### [TESTO CITATO]
↓

Vero, come il fatto che negli anni recenti la maggiore accessibilità al settore abbia portato con sé una platea di attori non endogeni pronti a svilupparne i servizi. Lo ha dimostrato il mercato satellitare: non serve disporre di una sonda propria per commercializzarne le applicazioni o per inventarne di nuove. Detto altrimenti: proprio come le orbite più prossime alla Terra sono ambito di crescenti interessi commerciali, la Luna potrebbe ampliare il numero degli stakeholder. Lo dimostrano già oggi piani lunari per la produzione e la distribuzione energetica di Enel, o progetti per le comunicazioni e la navigazione, come quello su cui verte l’accordo siglato a luglio fra Inmarsat, gestore britannico di servizi per le telecomunicazioni mobili, e l’italiana Telespazio, leader dei servizi satellitari, di geoinformazione e navigazione in Rete.

 

«Stabilire una presenza umana permanente sulla Luna è un progetto ambizioso, ma possibile», conferma Luigi Pasquali, coordinatore delle attività spaziali del gruppo Leonardo e ad di Telespazio: «Abbiamo dimostrato di avere tutte le competenze necessarie per poter supportare le missioni delle agenzie europee e mondiali, oltre allo sviluppo di una “lunar economy” sostenibile».

 

Che le nuove prospettive economiche stimolino anche appetiti geopolitici è l’altro lato della medaglia: sarebbe una visione parziale quella che ignorasse l’esclusione da Artemis di Cina e Russia, due Paesi che nel frattempo hanno già annunciato di voler installare, insieme ed entro il 2036, la International Lunar Research Station, una base lunare per operazioni robotiche.

 

Pur ambizioso, l’obiettivo è verosimile, visto che la Cina, seconda potenza spaziale dopo gli Usa, sulla Luna ha già ottenuto risultati unici: a inizio 2019 appoggiò il lander Chang’e 4 e poi manovrò il rover Yutu-2 sul lato nascosto del nostro satellite. Traguardo mai raggiunto da altri. Anche l’India, che vuole ripetersi, e un’organizzazione no profit israeliana hanno inviato lander nel 2019, sebbene entrambi si siano schiantati. Un orbiter sudcoreano è in arrivo.

↑

### [CONSEGNA]
Secondo il brano sull'economia lunare, entro quale anno Cina e Russia intendono installare la International Lunar Research Station? Per rispondere non serve consultare l'elenco.

### [ESTRATTO DATI]
↓

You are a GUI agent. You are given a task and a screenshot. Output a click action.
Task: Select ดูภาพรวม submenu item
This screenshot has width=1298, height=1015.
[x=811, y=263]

↑

### [RISPOSTA]
Entro il 2036.